* Task description
Reproduce every one of the records below verbatim.

* Data records
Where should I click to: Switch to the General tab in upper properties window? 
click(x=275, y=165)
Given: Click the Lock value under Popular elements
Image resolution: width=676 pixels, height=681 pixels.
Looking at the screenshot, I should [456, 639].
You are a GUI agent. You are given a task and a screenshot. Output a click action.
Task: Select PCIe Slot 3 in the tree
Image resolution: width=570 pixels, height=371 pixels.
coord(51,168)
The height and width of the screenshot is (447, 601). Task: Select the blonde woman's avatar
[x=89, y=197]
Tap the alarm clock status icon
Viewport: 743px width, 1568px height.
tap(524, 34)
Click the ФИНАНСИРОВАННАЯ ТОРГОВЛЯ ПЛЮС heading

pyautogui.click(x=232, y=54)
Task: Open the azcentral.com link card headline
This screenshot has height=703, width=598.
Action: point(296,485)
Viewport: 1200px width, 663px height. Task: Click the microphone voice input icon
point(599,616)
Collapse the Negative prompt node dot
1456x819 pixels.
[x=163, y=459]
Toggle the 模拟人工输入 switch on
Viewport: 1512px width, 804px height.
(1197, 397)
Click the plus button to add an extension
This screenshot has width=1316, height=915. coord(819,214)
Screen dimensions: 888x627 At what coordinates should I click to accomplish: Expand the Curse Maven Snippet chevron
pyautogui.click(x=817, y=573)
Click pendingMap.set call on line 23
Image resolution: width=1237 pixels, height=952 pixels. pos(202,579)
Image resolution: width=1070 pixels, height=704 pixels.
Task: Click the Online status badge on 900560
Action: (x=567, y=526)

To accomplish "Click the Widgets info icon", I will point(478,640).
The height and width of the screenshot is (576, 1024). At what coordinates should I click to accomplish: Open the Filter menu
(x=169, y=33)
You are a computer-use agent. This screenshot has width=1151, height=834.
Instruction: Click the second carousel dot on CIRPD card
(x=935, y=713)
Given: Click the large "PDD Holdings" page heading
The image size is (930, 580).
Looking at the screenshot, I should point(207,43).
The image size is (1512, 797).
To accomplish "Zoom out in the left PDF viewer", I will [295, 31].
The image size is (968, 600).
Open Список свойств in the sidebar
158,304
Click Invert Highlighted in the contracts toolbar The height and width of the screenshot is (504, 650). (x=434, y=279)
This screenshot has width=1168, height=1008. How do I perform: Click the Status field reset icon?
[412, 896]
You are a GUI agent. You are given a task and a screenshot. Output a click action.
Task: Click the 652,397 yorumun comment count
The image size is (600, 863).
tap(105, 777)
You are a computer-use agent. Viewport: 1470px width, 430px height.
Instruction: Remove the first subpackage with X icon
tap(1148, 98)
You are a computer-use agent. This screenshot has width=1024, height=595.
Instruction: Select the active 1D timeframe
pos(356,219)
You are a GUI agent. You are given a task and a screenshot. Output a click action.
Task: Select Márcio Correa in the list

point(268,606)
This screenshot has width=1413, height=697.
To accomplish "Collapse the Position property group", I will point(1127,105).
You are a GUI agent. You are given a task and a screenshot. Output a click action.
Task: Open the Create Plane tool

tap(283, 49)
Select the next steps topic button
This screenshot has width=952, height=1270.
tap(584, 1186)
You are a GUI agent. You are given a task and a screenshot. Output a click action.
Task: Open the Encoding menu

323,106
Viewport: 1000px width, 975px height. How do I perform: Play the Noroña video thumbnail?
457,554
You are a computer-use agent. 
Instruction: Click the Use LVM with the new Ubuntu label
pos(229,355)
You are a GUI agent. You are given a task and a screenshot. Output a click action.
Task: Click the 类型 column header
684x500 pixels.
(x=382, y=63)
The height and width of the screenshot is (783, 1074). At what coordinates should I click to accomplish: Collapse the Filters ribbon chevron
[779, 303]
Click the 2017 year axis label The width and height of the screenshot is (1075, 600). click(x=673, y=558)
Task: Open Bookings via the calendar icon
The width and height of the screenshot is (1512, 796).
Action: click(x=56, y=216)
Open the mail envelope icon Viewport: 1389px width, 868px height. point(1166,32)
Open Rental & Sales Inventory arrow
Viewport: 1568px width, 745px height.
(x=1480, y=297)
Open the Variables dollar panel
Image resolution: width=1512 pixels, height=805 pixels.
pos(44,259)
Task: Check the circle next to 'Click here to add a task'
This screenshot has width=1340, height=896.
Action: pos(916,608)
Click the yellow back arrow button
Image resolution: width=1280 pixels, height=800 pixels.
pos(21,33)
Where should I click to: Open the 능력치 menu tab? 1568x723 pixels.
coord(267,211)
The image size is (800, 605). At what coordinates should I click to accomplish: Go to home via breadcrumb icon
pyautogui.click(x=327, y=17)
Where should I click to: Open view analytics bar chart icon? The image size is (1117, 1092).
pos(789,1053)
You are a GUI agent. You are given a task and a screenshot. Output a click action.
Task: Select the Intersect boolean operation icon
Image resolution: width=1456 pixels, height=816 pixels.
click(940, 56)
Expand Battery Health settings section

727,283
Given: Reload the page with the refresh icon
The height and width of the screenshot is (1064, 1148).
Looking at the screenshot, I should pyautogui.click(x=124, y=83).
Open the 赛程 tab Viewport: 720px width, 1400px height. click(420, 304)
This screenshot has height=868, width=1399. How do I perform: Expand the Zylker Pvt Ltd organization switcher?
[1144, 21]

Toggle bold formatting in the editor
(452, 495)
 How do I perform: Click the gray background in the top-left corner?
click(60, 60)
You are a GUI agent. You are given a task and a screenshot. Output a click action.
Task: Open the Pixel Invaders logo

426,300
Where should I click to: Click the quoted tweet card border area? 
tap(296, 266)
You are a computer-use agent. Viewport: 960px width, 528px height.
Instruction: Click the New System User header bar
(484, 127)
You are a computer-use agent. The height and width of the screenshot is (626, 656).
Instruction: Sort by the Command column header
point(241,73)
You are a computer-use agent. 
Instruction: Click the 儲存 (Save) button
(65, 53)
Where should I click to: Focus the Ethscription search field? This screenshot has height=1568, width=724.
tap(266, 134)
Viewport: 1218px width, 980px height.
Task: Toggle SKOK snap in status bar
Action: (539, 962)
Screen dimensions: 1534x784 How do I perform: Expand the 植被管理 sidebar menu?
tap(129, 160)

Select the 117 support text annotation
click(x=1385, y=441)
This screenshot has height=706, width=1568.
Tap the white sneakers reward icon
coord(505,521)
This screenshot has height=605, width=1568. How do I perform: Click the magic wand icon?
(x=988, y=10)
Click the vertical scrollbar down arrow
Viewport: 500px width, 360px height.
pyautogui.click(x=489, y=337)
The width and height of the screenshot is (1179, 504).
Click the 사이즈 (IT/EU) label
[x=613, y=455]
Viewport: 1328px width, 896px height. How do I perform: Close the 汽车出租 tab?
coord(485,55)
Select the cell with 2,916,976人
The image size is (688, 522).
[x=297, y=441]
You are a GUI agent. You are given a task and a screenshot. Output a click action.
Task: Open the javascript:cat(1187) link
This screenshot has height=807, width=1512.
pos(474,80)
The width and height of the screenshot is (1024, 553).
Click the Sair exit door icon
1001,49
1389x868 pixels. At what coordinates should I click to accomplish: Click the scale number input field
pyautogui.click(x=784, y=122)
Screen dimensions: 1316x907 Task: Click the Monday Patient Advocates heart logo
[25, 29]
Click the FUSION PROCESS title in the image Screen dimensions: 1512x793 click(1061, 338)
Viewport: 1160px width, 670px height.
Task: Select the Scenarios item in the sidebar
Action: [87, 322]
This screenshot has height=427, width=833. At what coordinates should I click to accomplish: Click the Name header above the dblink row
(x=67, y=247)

* Result for this exercise
Where should I click to: Switch to the General tab in upper properties window? 
click(x=275, y=165)
Given: Click the Lock value under Popular elements
Image resolution: width=676 pixels, height=681 pixels.
Looking at the screenshot, I should [456, 639].
You are a GUI agent. You are given a task and a screenshot. Output a click action.
Task: Select PCIe Slot 3 in the tree
Image resolution: width=570 pixels, height=371 pixels.
coord(51,168)
The height and width of the screenshot is (447, 601). Task: Select the blonde woman's avatar
[x=89, y=197]
Tap the alarm clock status icon
Viewport: 743px width, 1568px height.
tap(524, 34)
Click the ФИНАНСИРОВАННАЯ ТОРГОВЛЯ ПЛЮС heading

pyautogui.click(x=232, y=54)
Task: Open the azcentral.com link card headline
This screenshot has height=703, width=598.
Action: point(296,485)
Viewport: 1200px width, 663px height. Task: Click the microphone voice input icon
point(599,616)
Collapse the Negative prompt node dot
1456x819 pixels.
[x=163, y=459]
Toggle the 模拟人工输入 switch on
Viewport: 1512px width, 804px height.
(1197, 397)
Click the plus button to add an extension
This screenshot has width=1316, height=915. coord(819,214)
Screen dimensions: 888x627 At what coordinates should I click to accomplish: Expand the Curse Maven Snippet chevron
pyautogui.click(x=817, y=573)
Click pendingMap.set call on line 23
Image resolution: width=1237 pixels, height=952 pixels. pos(202,579)
Image resolution: width=1070 pixels, height=704 pixels.
Task: Click the Online status badge on 900560
Action: (x=567, y=526)

To accomplish "Click the Widgets info icon", I will point(478,640).
The height and width of the screenshot is (576, 1024). At what coordinates should I click to accomplish: Open the Filter menu
(x=169, y=33)
You are a computer-use agent. This screenshot has width=1151, height=834.
Instruction: Click the second carousel dot on CIRPD card
(x=935, y=713)
Given: Click the large "PDD Holdings" page heading
The image size is (930, 580).
Looking at the screenshot, I should point(207,43).
The image size is (1512, 797).
To accomplish "Zoom out in the left PDF viewer", I will [295, 31].
The image size is (968, 600).
Open Список свойств in the sidebar
158,304
Click Invert Highlighted in the contracts toolbar The height and width of the screenshot is (504, 650). (x=434, y=279)
This screenshot has width=1168, height=1008. How do I perform: Click the Status field reset icon?
[412, 896]
You are a GUI agent. You are given a task and a screenshot. Output a click action.
Task: Click the 652,397 yorumun comment count
The image size is (600, 863).
tap(105, 777)
You are a computer-use agent. Viewport: 1470px width, 430px height.
Instruction: Remove the first subpackage with X icon
tap(1148, 98)
You are a computer-use agent. This screenshot has width=1024, height=595.
Instruction: Select the active 1D timeframe
pos(356,219)
You are a GUI agent. You are given a task and a screenshot. Output a click action.
Task: Select Márcio Correa in the list

point(268,606)
This screenshot has width=1413, height=697.
To accomplish "Collapse the Position property group", I will point(1127,105).
You are a GUI agent. You are given a task and a screenshot. Output a click action.
Task: Open the Create Plane tool

tap(283, 49)
Select the next steps topic button
This screenshot has width=952, height=1270.
tap(584, 1186)
You are a GUI agent. You are given a task and a screenshot. Output a click action.
Task: Open the Encoding menu

323,106
Viewport: 1000px width, 975px height. How do I perform: Play the Noroña video thumbnail?
457,554
You are a computer-use agent. 
Instruction: Click the Use LVM with the new Ubuntu label
pos(229,355)
You are a GUI agent. You are given a task and a screenshot. Output a click action.
Task: Click the 类型 column header
684x500 pixels.
(x=382, y=63)
The height and width of the screenshot is (783, 1074). At what coordinates should I click to accomplish: Collapse the Filters ribbon chevron
[779, 303]
Click the 2017 year axis label The width and height of the screenshot is (1075, 600). click(x=673, y=558)
Task: Open Bookings via the calendar icon
The width and height of the screenshot is (1512, 796).
Action: click(x=56, y=216)
Open the mail envelope icon Viewport: 1389px width, 868px height. point(1166,32)
Open Rental & Sales Inventory arrow
Viewport: 1568px width, 745px height.
(x=1480, y=297)
Open the Variables dollar panel
Image resolution: width=1512 pixels, height=805 pixels.
pos(44,259)
Task: Check the circle next to 'Click here to add a task'
This screenshot has width=1340, height=896.
Action: pos(916,608)
Click the yellow back arrow button
Image resolution: width=1280 pixels, height=800 pixels.
pos(21,33)
Where should I click to: Open the 능력치 menu tab? 1568x723 pixels.
coord(267,211)
The image size is (800, 605). At what coordinates should I click to accomplish: Go to home via breadcrumb icon
pyautogui.click(x=327, y=17)
Where should I click to: Open view analytics bar chart icon? The image size is (1117, 1092).
pos(789,1053)
You are a GUI agent. You are given a task and a screenshot. Output a click action.
Task: Select the Intersect boolean operation icon
Image resolution: width=1456 pixels, height=816 pixels.
click(940, 56)
Expand Battery Health settings section

727,283
Given: Reload the page with the refresh icon
The height and width of the screenshot is (1064, 1148).
Looking at the screenshot, I should pyautogui.click(x=124, y=83).
Open the 赛程 tab Viewport: 720px width, 1400px height. click(420, 304)
This screenshot has height=868, width=1399. How do I perform: Expand the Zylker Pvt Ltd organization switcher?
[1144, 21]

Toggle bold formatting in the editor
(452, 495)
 How do I perform: Click the gray background in the top-left corner?
click(60, 60)
You are a GUI agent. You are given a task and a screenshot. Output a click action.
Task: Open the Pixel Invaders logo

426,300
Where should I click to: Click the quoted tweet card border area? 
tap(296, 266)
You are a computer-use agent. Viewport: 960px width, 528px height.
Instruction: Click the New System User header bar
(484, 127)
You are a computer-use agent. The height and width of the screenshot is (626, 656).
Instruction: Sort by the Command column header
point(241,73)
You are a computer-use agent. 
Instruction: Click the 儲存 (Save) button
(65, 53)
Where should I click to: Focus the Ethscription search field? This screenshot has height=1568, width=724.
tap(266, 134)
Viewport: 1218px width, 980px height.
Task: Toggle SKOK snap in status bar
Action: (539, 962)
Screen dimensions: 1534x784 How do I perform: Expand the 植被管理 sidebar menu?
tap(129, 160)

Select the 117 support text annotation
click(x=1385, y=441)
This screenshot has height=706, width=1568.
Tap the white sneakers reward icon
coord(505,521)
This screenshot has height=605, width=1568. How do I perform: Click the magic wand icon?
(x=988, y=10)
Click the vertical scrollbar down arrow
Viewport: 500px width, 360px height.
pyautogui.click(x=489, y=337)
The width and height of the screenshot is (1179, 504).
Click the 사이즈 (IT/EU) label
[x=613, y=455]
Viewport: 1328px width, 896px height. How do I perform: Close the 汽车出租 tab?
coord(485,55)
Select the cell with 2,916,976人
The image size is (688, 522).
[x=297, y=441]
You are a GUI agent. You are given a task and a screenshot. Output a click action.
Task: Open the javascript:cat(1187) link
This screenshot has height=807, width=1512.
pos(474,80)
The width and height of the screenshot is (1024, 553).
Click the Sair exit door icon
1001,49
1389x868 pixels. At what coordinates should I click to accomplish: Click the scale number input field
pyautogui.click(x=784, y=122)
Screen dimensions: 1316x907 Task: Click the Monday Patient Advocates heart logo
[25, 29]
Click the FUSION PROCESS title in the image Screen dimensions: 1512x793 click(1061, 338)
Viewport: 1160px width, 670px height.
Task: Select the Scenarios item in the sidebar
Action: [87, 322]
This screenshot has height=427, width=833. At what coordinates should I click to accomplish: Click the Name header above the dblink row
(x=67, y=247)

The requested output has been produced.